Tomiyama Y, Hirano T, Kohyama A, Saito T
Department of Anesthesiology, Tokushima University School of Medicine.
Masui. 1993 Nov;42(11):1603-10.
We examined the effect of cardiopulmonary bypass on the renal tubular cell in 19 adult patients undergoing cardiac surgery. The ratio of creatinine to blood urea nitrogen (BUN/Cr) decreased in the early period of cardiopulmonary bypass, because of increased serum creatinine and unchanged blood urea nitrogen. N-acetyl-beta-D-glucosaminidase (NAG) index in the intra- and postbypass period was higher than that in the preoperative period. Creatinine clearance (CCr) on the 7th postoperative day and the difference of BUN/Cr between preoperative period and 30 min after initiation of cardiopulmonary bypass (delta BUN/Cr 30 min) correlated significantly with the postoperative NAG index. The results suggest that cardiopulmonary bypass impaired the renal tubular cell, and renal tubular injury deteriorated the glomerular filtration in the postbypass period, and that creatinine production increased in the early period of cardiopulmonary bypass. delta BUN/Cr 30 min may predict the intraoperative renal tubular injury.

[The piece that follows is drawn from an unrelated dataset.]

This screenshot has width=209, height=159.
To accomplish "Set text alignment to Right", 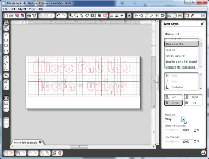I will pos(193,97).
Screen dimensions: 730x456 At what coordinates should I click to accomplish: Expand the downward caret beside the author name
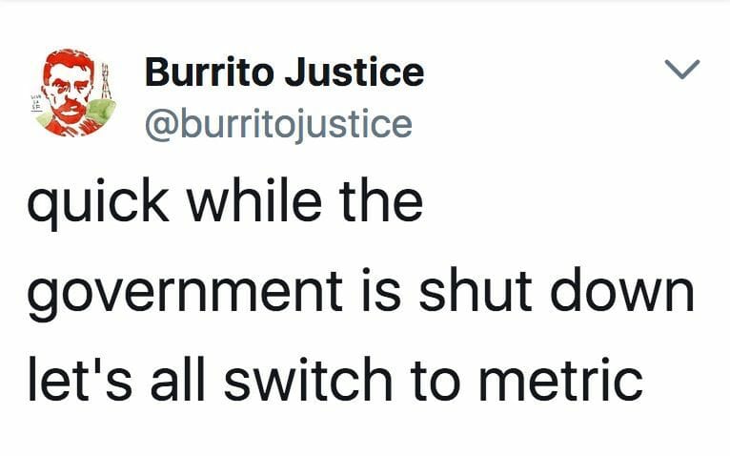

我们研究了体外循环对19例接受心脏手术的成年患者肾小管细胞的影响。在体外循环早期,由于血清肌酐升高而血尿素氮不变,肌酐与血尿素氮的比值(BUN/Cr)下降。体外循环期间及术后N-乙酰-β-D-氨基葡萄糖苷酶(NAG)指数高于术前。术后第7天的肌酐清除率(CCr)以及术前与体外循环开始后30分钟之间的BUN/Cr差值(δBUN/Cr 30分钟)与术后NAG指数显著相关。结果表明,体外循环损害了肾小管细胞,并且肾小管损伤在体外循环后时期使肾小球滤过恶化,而且在体外循环早期肌酐生成增加。δBUN/Cr 30分钟可能预测术中肾小管损伤。